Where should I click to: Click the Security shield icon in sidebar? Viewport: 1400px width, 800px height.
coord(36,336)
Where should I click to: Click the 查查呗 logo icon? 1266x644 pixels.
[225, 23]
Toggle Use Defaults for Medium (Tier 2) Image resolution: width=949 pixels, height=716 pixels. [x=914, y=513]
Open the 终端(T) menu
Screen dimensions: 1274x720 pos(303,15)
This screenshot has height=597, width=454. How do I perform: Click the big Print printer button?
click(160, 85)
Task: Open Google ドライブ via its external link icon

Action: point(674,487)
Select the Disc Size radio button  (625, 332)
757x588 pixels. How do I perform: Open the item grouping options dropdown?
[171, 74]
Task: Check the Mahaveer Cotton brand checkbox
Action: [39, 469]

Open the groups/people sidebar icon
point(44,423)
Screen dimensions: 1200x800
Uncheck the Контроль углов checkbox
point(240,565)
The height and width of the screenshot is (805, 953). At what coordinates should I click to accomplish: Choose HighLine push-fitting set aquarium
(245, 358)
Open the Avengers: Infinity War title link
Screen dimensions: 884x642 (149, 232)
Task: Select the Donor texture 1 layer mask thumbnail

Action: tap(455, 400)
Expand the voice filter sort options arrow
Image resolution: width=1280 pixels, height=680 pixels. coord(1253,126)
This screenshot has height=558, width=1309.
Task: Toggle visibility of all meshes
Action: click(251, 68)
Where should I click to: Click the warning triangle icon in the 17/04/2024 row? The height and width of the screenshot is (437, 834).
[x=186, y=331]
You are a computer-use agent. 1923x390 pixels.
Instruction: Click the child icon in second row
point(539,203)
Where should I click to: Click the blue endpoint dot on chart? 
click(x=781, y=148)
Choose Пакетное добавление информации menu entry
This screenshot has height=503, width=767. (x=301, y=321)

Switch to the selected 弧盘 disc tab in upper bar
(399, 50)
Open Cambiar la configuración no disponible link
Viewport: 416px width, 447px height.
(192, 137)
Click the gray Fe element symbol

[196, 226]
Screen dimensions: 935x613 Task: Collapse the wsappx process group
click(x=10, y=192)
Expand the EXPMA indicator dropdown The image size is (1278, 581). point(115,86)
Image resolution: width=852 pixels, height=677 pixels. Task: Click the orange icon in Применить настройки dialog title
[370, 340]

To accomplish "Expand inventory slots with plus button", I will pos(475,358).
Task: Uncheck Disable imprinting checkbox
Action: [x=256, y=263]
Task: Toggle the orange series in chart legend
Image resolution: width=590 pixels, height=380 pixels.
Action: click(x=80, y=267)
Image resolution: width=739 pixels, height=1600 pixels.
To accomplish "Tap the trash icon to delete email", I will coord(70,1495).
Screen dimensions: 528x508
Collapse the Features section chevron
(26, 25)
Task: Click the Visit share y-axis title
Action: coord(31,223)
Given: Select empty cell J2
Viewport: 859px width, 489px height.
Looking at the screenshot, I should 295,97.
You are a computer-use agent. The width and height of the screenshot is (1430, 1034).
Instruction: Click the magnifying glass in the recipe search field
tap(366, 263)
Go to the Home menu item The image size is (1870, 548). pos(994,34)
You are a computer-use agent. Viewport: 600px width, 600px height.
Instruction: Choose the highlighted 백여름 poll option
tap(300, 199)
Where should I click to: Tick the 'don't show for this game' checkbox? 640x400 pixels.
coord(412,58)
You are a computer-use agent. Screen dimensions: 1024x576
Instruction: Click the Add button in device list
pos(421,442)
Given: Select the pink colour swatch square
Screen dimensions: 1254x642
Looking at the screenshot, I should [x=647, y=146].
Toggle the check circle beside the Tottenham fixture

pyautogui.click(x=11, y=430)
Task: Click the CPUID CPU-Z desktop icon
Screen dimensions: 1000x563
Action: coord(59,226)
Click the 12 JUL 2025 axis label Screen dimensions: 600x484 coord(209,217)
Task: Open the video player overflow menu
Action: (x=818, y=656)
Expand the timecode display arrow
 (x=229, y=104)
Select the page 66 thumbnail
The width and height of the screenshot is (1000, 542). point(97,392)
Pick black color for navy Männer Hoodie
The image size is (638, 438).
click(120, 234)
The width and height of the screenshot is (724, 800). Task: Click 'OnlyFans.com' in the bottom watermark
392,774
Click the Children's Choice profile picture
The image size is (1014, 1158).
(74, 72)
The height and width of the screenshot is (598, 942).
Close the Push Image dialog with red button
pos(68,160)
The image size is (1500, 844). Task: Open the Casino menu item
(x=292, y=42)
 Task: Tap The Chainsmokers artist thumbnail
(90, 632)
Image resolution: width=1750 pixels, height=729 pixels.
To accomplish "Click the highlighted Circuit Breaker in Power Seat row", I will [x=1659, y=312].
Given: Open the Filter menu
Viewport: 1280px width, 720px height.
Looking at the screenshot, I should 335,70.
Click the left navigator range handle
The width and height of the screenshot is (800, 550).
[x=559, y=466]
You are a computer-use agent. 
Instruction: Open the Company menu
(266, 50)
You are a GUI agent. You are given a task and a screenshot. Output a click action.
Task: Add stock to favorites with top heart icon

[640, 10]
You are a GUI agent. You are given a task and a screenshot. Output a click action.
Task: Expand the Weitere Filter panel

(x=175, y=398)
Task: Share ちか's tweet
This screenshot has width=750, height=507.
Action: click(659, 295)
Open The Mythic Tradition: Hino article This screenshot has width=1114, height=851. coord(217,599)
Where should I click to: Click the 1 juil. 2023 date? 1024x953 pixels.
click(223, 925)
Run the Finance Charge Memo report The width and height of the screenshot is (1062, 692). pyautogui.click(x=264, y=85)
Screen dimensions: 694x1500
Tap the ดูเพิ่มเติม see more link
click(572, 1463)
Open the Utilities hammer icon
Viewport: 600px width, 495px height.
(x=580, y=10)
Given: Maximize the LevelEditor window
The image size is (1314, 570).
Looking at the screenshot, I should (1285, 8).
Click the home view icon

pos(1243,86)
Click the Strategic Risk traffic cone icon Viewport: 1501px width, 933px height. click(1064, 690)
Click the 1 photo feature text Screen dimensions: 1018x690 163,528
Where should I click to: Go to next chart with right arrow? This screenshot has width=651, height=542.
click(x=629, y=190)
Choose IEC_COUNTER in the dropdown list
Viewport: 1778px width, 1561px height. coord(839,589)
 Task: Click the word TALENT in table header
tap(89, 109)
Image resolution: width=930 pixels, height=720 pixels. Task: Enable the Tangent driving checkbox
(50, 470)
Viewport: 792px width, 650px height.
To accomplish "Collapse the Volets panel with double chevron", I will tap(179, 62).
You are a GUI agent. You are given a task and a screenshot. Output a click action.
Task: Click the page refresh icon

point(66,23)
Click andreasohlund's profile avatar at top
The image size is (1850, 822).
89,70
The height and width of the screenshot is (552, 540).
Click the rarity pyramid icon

**WHAT IS REQUIRED:** Please copy exactly the lines from the one that contains "Where should I click to: Go" up to and including the final line of the listing above.

**OUTPUT OF THE TASK:**
Where should I click to: Go to next chart with right arrow? This screenshot has width=651, height=542.
click(x=629, y=190)
Choose IEC_COUNTER in the dropdown list
Viewport: 1778px width, 1561px height. coord(839,589)
 Task: Click the word TALENT in table header
tap(89, 109)
Image resolution: width=930 pixels, height=720 pixels. Task: Enable the Tangent driving checkbox
(50, 470)
Viewport: 792px width, 650px height.
To accomplish "Collapse the Volets panel with double chevron", I will tap(179, 62).
You are a GUI agent. You are given a task and a screenshot. Output a click action.
Task: Click the page refresh icon

point(66,23)
Click andreasohlund's profile avatar at top
The image size is (1850, 822).
89,70
The height and width of the screenshot is (552, 540).
Click the rarity pyramid icon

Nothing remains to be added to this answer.